After much fanfare and promise in 2018 and 2019, AI’s role in cybersecurity seemed to fly under the radar in 2020. But AI didn’t go anywhere, and we expect to hear much more about it in 2021. A couple of factors were at play in 2020 that may have made it seem like AI’s buzz had faded.
First, COVID-19 upended virtually every industry. Some businesses (think grocers and Zoom) saw business increase because of the pandemic. Other sectors, like tourism and hospitality, were devastated. Implementing new AI tools wasn’t a priority for many businesses; simply surviving became the mantra.
Secondly, even if businesses were innovating with AI, we didn’t hear about it. Most of the attention in the media was, understandably so, focused on COVID and its impacts. With an election and civil unrest, there was little room for other coverage.
With the new year arriving soon, AI is stepping back into the spotlight, albeit gingerly, and MSPs that haven’t embraced it should be thinking about how, or whether, to implement because its role will grow. This appetite for AI is outlined in new data from ResearchandMarkets, which projects the widening role AI will play in cybersecurity in the years ahead. The global artificial intelligence market is expected to grow from $28.42 billion in 2019 to $40.74 billion in 2020. By 2023, that market is expected to reach $99.94 billion.
Far from disappearing during COVID-19, AI has been harnessed to fuel new technologies and innovations which we’ll be hearing more and more about in the years ahead.

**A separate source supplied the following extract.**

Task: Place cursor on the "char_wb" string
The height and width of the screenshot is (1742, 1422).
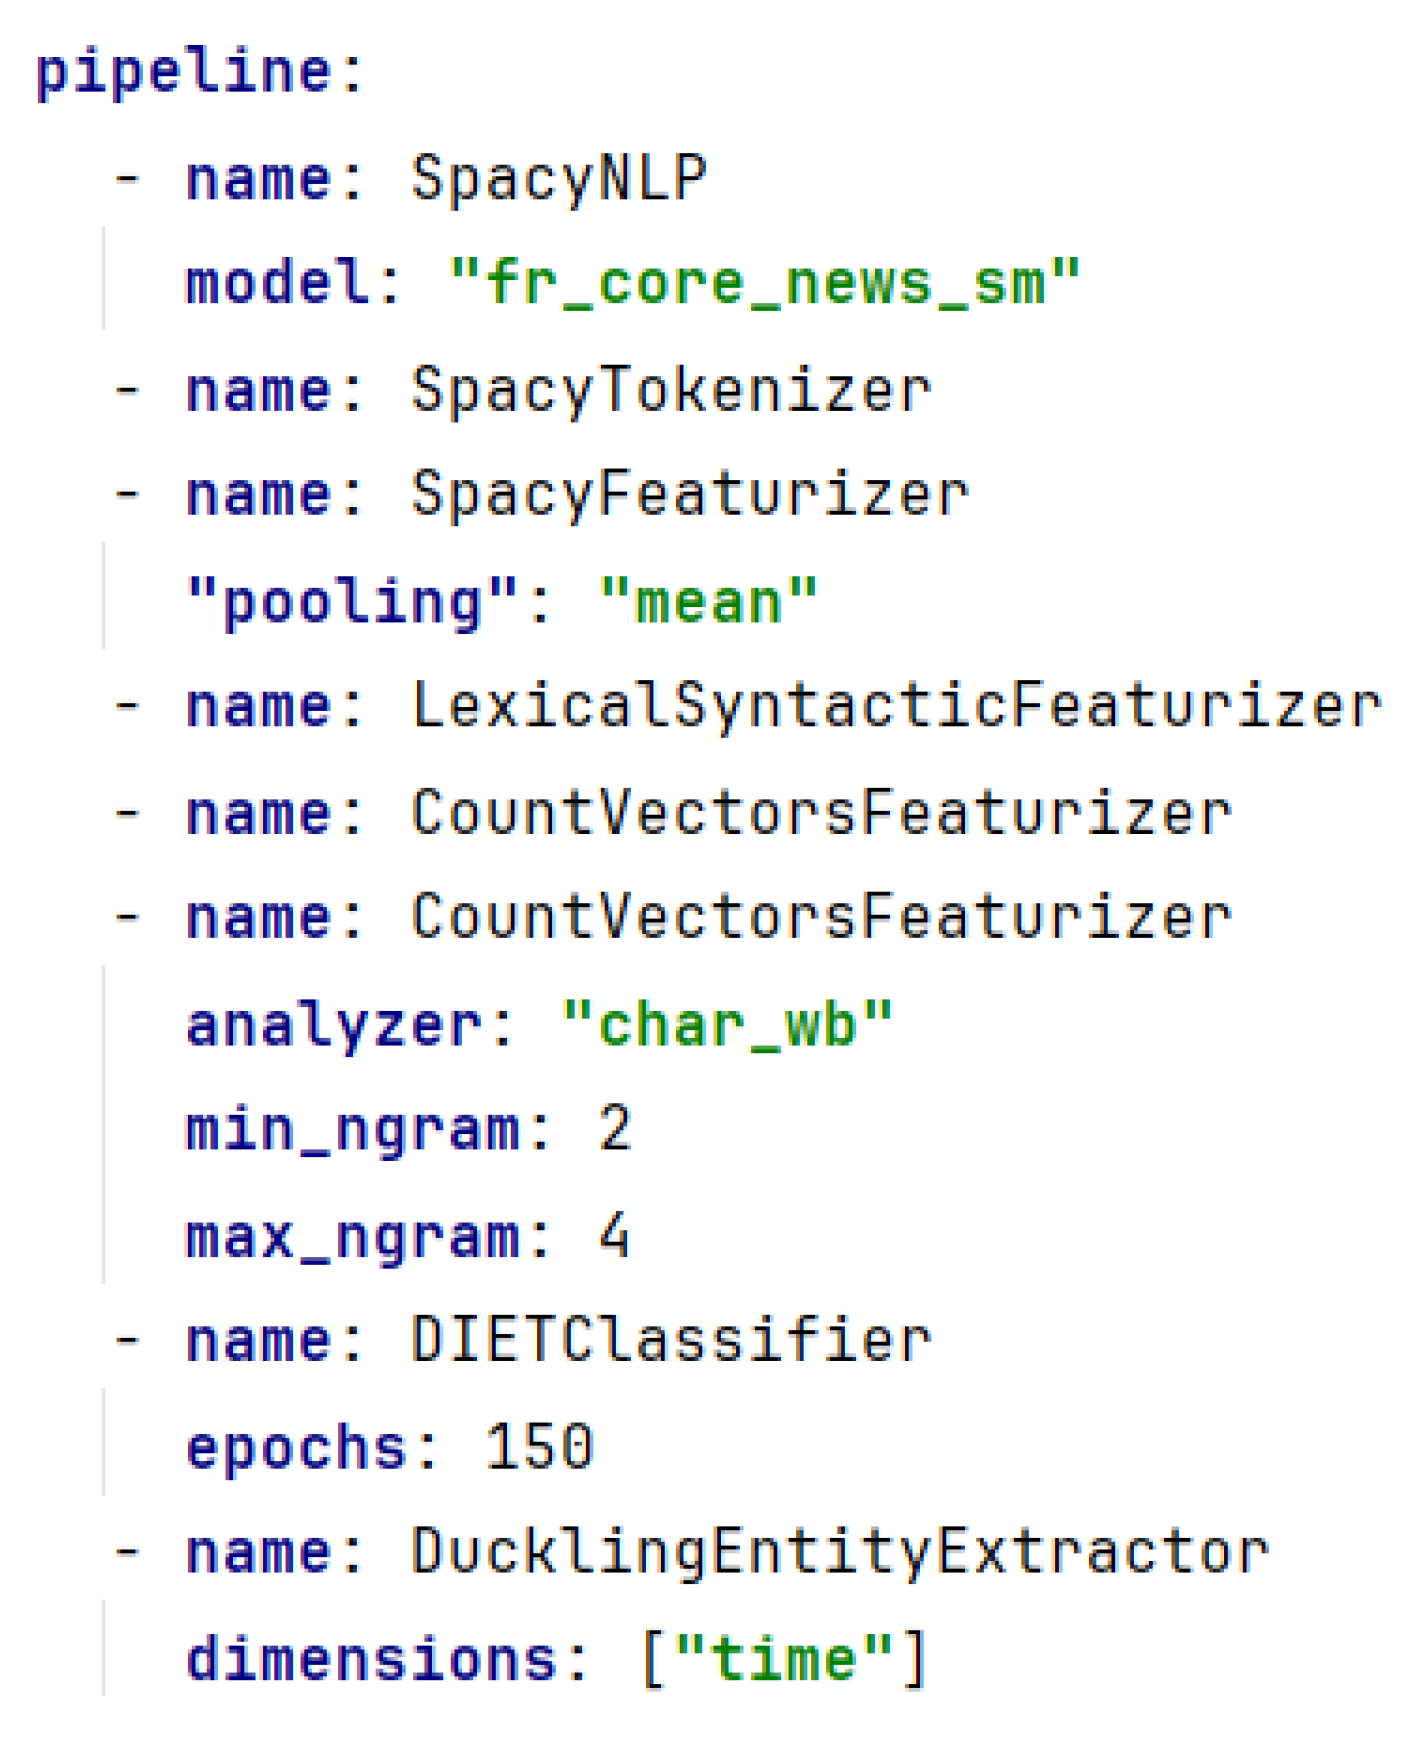Action: click(727, 1025)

The one caution flag with AI is that it isn’t just for the good guys. For every advance in AI made by security-conscious vendors and university research labs, there are equal gains by cybercriminals who are trying to leverage AI’s algorithmic processing power. So far, the good guys appear to have the upper hand, but bad actors can commandeer AI. A recent article in Entrepreneur summarized the danger:
Cybercriminals are building advanced attacks using AI techniques to automate attacks and bypass the existing security infrastructure. With the flourishing culture of sharing and open-source technologies, bad actors can access the latest technologies that bring them head-to-head or even provide them with an edge over the host’s defense mechanism.
For every advance in #AI made by vendors and research labs, there are equal gains by cybercriminals who are trying to leverage AI’s algorithmic processing power. #cybersecurity
However, companies large and small are working to keep AI in the hands of the “good guys.”
SmarterMSP caught up with one of them, Karim Ganame, to get his thoughts on the AI landscape and which threats loom largest right now.
Ganame is a cybersecurity expert in Montreal and the founder of StreamScan, a start-up that uses AI to detect anomalies and new-generation cyber threats targeting computer networks. These cyber-threats are then blocked to minimize or eliminate the impact of security incidents.
The biggest cybersecurity threat right now?
The world has been roiled by data breaches and malware of all types in 2020, but the most ominous threat, Ganame says, is posed by the continuing proliferation of ransomware.
Ganame adds that where AI holds promise is in its used of algorithms to model ransomware behavior and then detect similar behavior in real-time.
Streamscan runs several ransomware programs, for instance, and captures information about the program’s behavior. This includes processes created, communication with external hosts, files downloaded, register critical updates, API calls, and Powershell activity. For that, relevant features are extracted to help characterize them.
“With this information, we train our machine learning model,” Ganame states.
After this is done, similar malicious traffic can be detected. Ganame recommends a two-part solution: 1) detecting ransomware on network flows; and 2) detecting ransomware on endpoints.
Ransomware, Ganame advises, doesn’t discriminate, targeting businesses of all sizes and types. It can be a manufacturing, healthcare, education facility, or a retail operation. “All industries are targeted,” he says.
Ganame’s recommendations for deterrence include what should be mainstays of the MSP playbook:
- “Backup, backup, backup,” Ganame asserts and test the backups to be sure they will work if needed.
- Establish user awareness. Education is always the most powerful – and cheapest – weapon MSPs have.
- Implement products like antivirus, intrusion detection system, and malware detection tools.
- Monitor network security. “Most of the attacks make noise but companies don’t detect them because they don’t monitor the security of their network,” Ganame adds.
With AI’s ability to process and analyze billions of bits of data almost instantaneously, it’s value will only grow. The manufacturing floor is being transformed by AI and cloud security will notice the presence. MSPs are increasingly onboard with AI, but there is plenty of room for growth.
In LogicMonitor’s recent report, “Future of the MSP Industry”, only a quarter of MSPs were planning to invest more money in AI over the next year. As COVID-19 is (hopefully) contained in 2021, look for the emergence of AI in a big way, and MSPs need to be ready.